The idea of spending $30,000 on a wedding seems insane to me, and it reminds
me of the Dave Ramsey quote “If you will live like no one else, later you can
live like no one else."

> That being said I personally think that's ridiculous and I'll do my
> damnedest to try to keep mine under $5k, but I know it won't be easy, and
> there will have to be many things sacrificed.

My wedding (2 years ago, in the midwest) had about 100 guests and cost us
about $5000 total (doesn't include the rehearsal dinner or the bar tab, which
our parents covered). There were probably some things that we could have spent
even less on, but it would have required us doing more things ourselves.
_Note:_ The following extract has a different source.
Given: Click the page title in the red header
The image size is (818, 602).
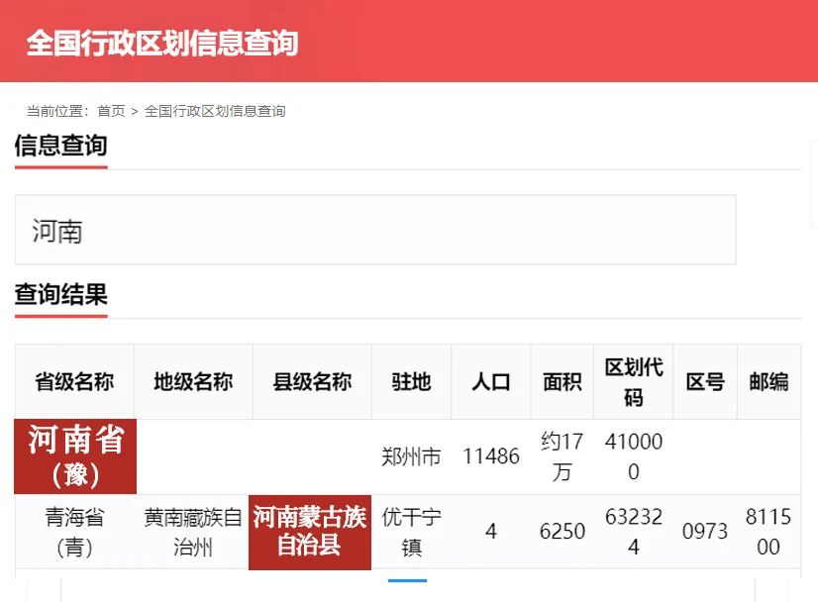Looking at the screenshot, I should click(161, 43).
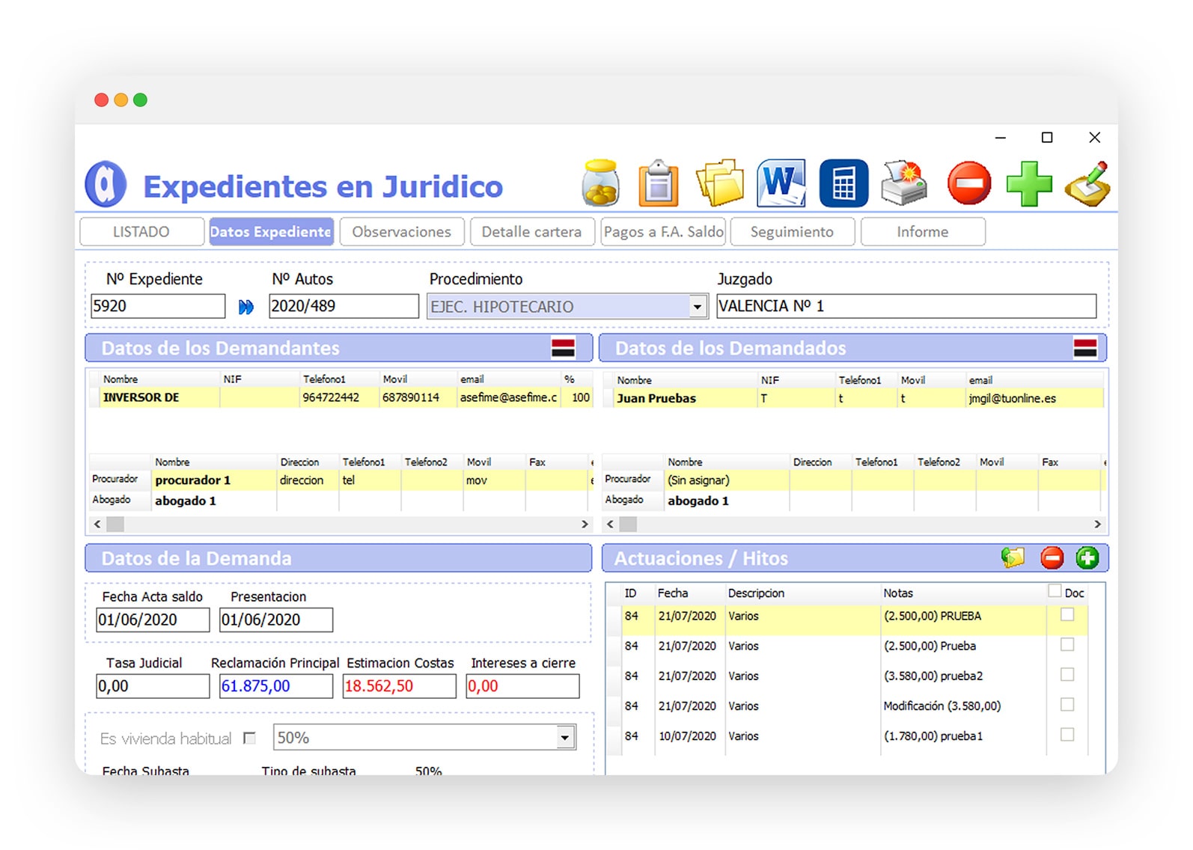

A few
things we did that might be different than the norm:

* My wife, mother, and grandmother made many of the decorations themselves

* The reception venue was less expensive because we had the wedding in April, because it wasn't during "wedding season"

* We had the grocery store make our cake for us

* We didn't pay anything for the ceremony location (there are many beautiful public venues that you can book for free)

* My wife chose a dress that was beautiful, but wasn't obscenely expensive. She also recovered about half of the cost by selling it afterwards.

------
true_religion
> nearly one-quarter of households making $100,000 to $150,000 a year claim
> not to be able to raise $2,000 in a month.

When people say these things, I wonder if they are perhaps not thinking about
taking drastic action.

For me, when I do disaster planning I think about extra-ordinary measures.

For example, when I was in my 20s if I _needed_ 2000 in the next month I would
have planned to at:

\- At age 21. Break my lease and move in with my parents. The lease was month-
to-month, and would have instantly put an extra $1000 per month in my pocket +
food savings.

\- At age 25. Break my lease taking a $6000 hit, but that'd be paid in
installments over the next 12 months whilst I could certianly find a place
that's worth less than $3,000 per month in rent.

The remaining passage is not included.